Molecular and Cellular Mechanisms Governing Axonal Degeneration and Synaptic Plasticity in the Context of Neuropathic Pain and Neuronal Injury
Abstract
Axonal degeneration and synaptic plasticity are critical processes underlying the pathophysiology of neuropathic pain and neuronal injury. Axonal degeneration involves a cascade of molecular events leading to the disintegration of axons following injury, contributing to the loss of neuronal connectivity and chronic pain. Concurrently, synaptic plasticity, including both structural and functional changes in synapses, plays a pivotal role in altering pain pathways, thereby facilitating the transition from acute to chronic pain states. These processes are regulated by complex interactions among signaling pathways, including Wallerian degeneration, calcium influx, activation of calpains, and mitochondrial dysfunction.

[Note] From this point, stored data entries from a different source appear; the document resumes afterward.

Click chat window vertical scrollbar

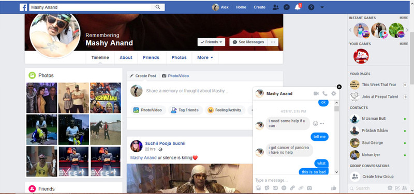[336, 137]
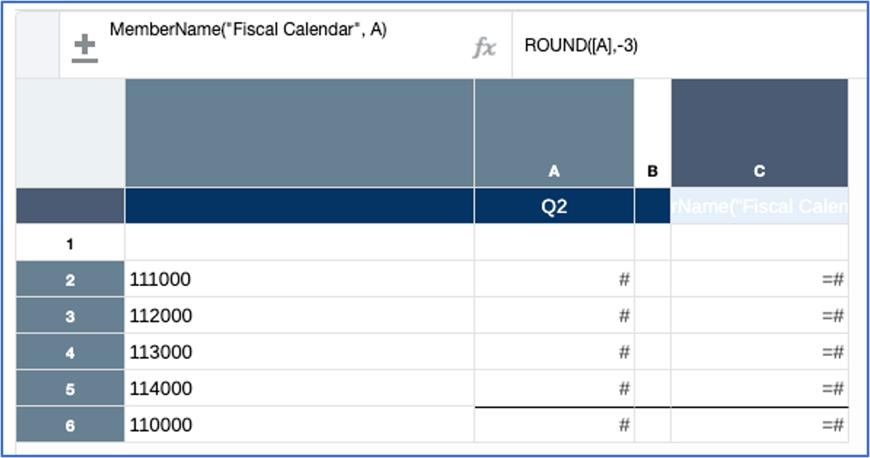Click column A data cell for 112000
The height and width of the screenshot is (458, 870).
pos(553,317)
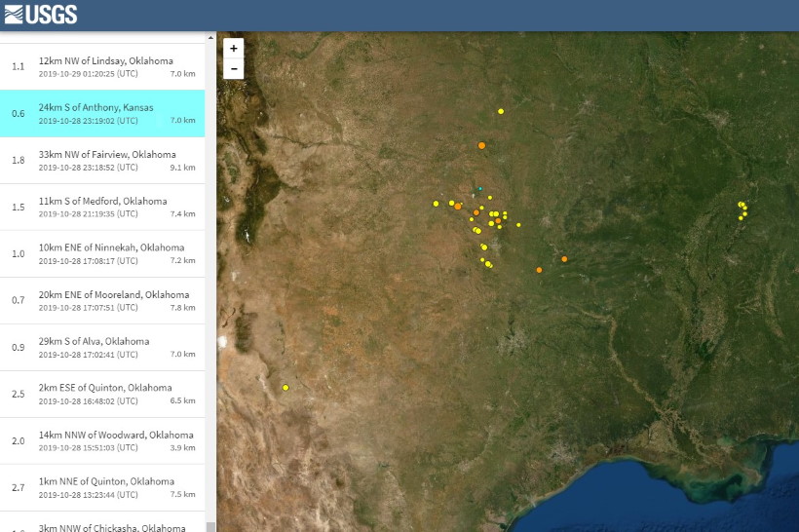This screenshot has height=532, width=799.
Task: Select the cyan highlighted earthquake marker on map
Action: tap(479, 188)
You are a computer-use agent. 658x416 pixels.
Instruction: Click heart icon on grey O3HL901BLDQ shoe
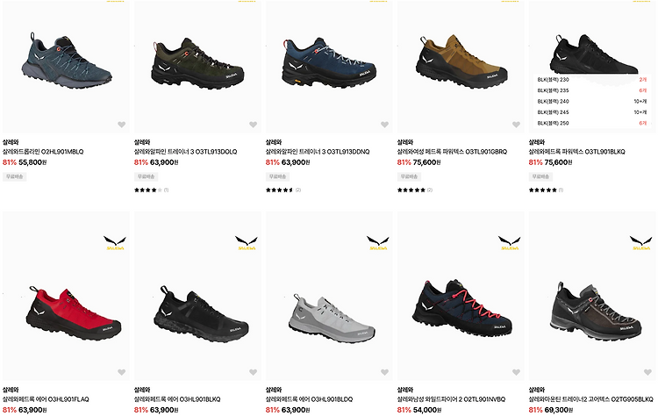coord(384,372)
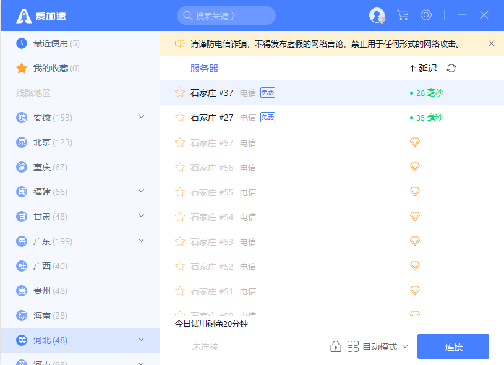Click the VIP diamond icon on 石家庄 #57

click(414, 142)
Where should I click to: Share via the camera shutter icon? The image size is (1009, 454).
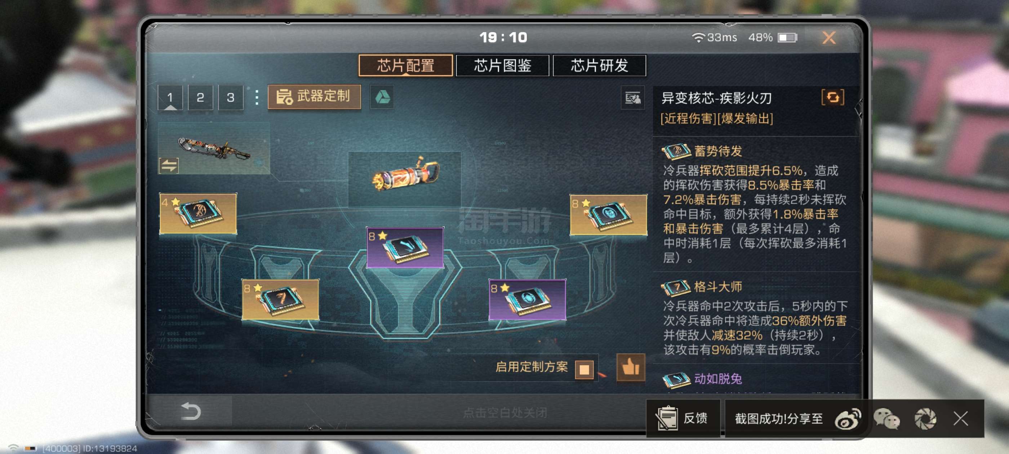(x=925, y=418)
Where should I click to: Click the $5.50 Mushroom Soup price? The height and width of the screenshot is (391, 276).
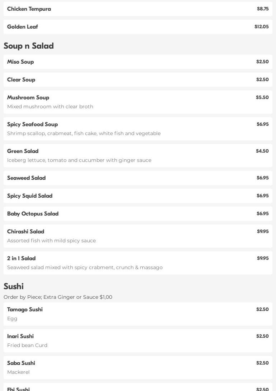pyautogui.click(x=262, y=98)
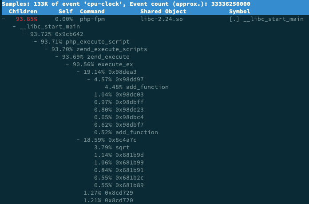Select the 4.48% add_function line
This screenshot has width=309, height=204.
tap(136, 87)
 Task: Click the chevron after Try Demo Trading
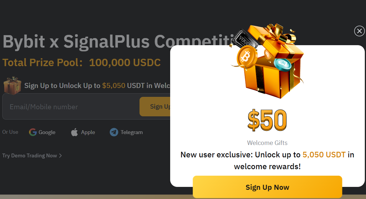60,156
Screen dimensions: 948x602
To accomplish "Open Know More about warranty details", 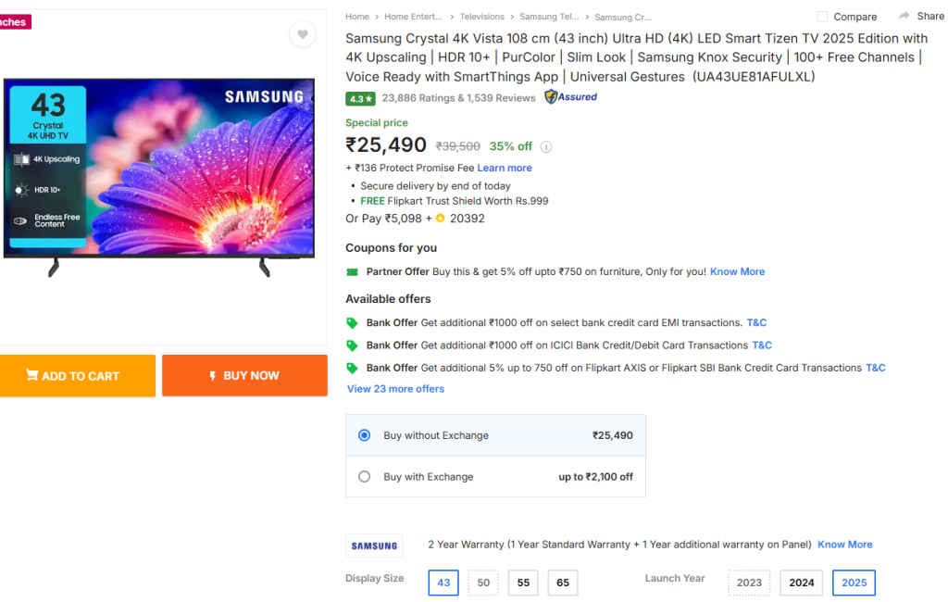I will (844, 544).
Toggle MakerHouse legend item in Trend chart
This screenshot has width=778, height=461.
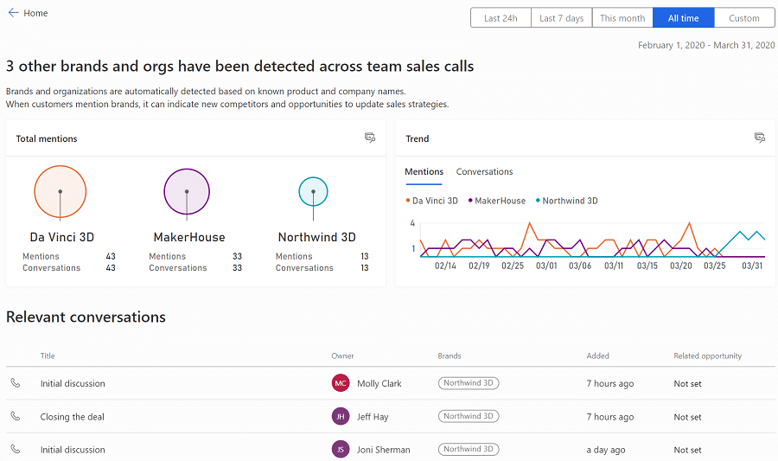pos(496,201)
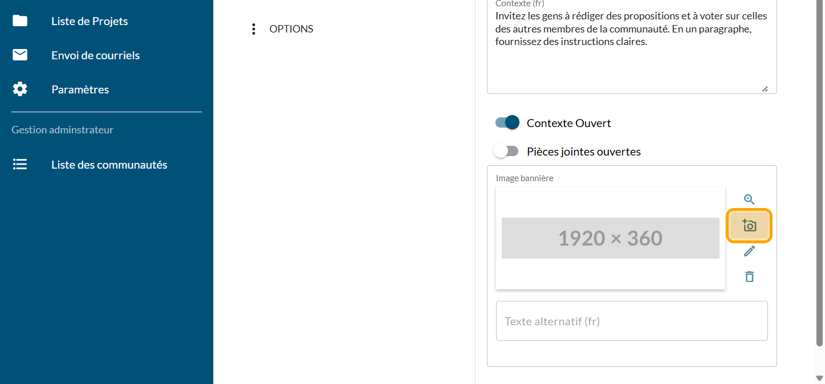825x384 pixels.
Task: Enable the Pièces jointes ouvertes toggle
Action: [506, 151]

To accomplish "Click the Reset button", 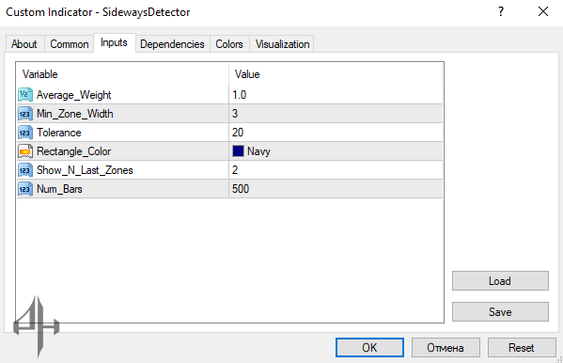I will click(522, 348).
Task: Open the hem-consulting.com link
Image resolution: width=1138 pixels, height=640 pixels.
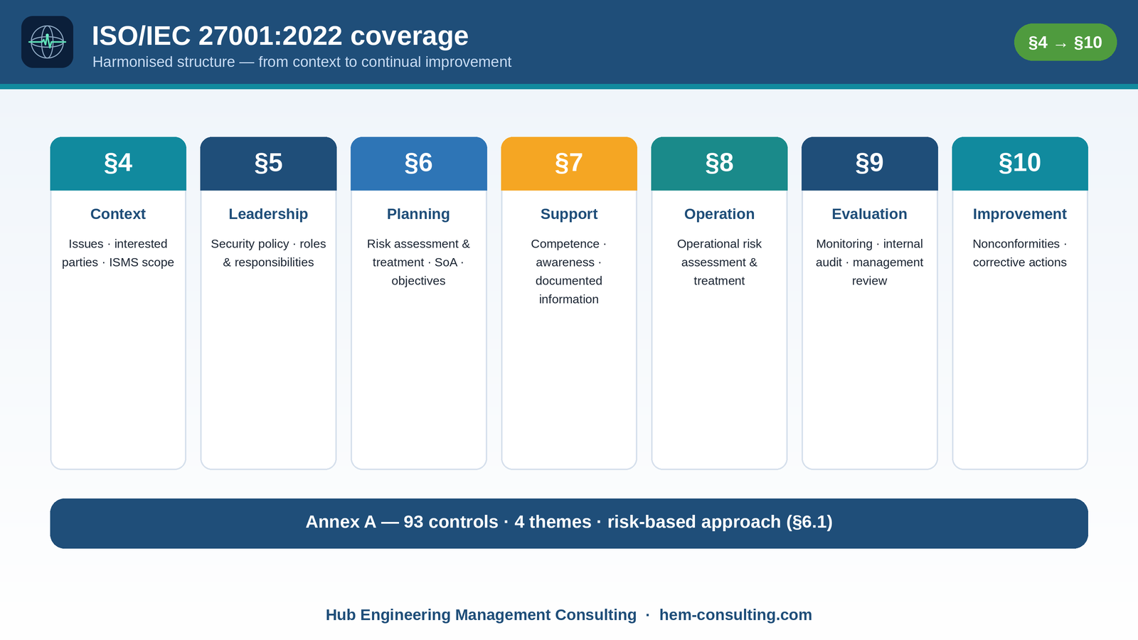Action: click(735, 615)
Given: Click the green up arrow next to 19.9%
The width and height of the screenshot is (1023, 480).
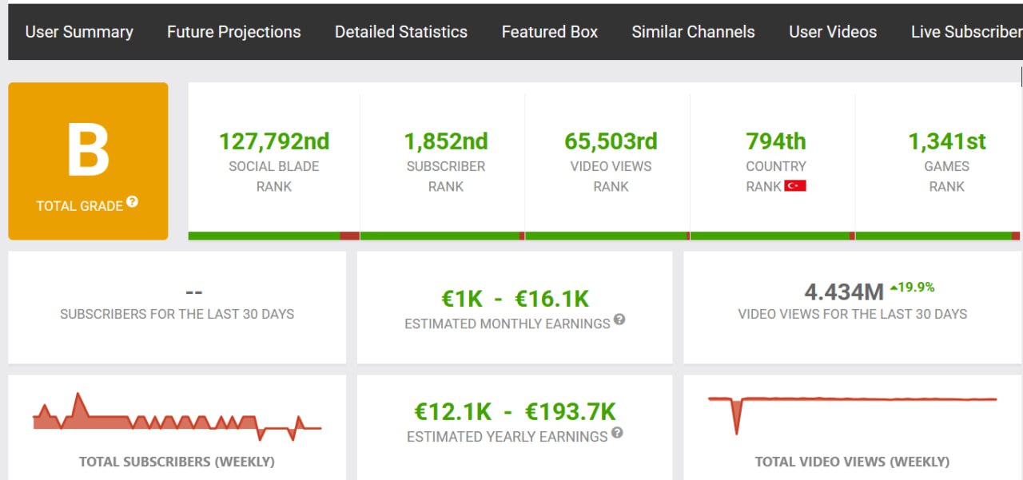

Additionally, molecular pathways such as the ubiquitin-proteasome system (UPS), axonal transport mechanisms, and neurotrophic factors like brain-derived neurotrophic factor (BDNF) are key regulators of axonal integrity and synaptic modifications. In the context of neuropathic pain, maladaptive synaptic plasticity at the level of the dorsal horn and supraspinal structures leads to central sensitization, contributing to heightened pain sensitivity and persistent pain states. This review explores the molecular and cellular mechanisms governing axonal degeneration and synaptic plasticity, emphasizing their roles in the onset and maintenance of neuropathic pain. Understanding these mechanisms offers insights into potential therapeutic strategies aimed at preventing axonal degeneration, modulating synaptic changes, and ultimately improving outcomes for individuals suffering from neuropathic pain and neuronal injury. By targeting specific molecular pathways, it may be possible to attenuate chronic pain and enhance neuronal resilience, offering new avenues for the treatment of neuropathic conditions.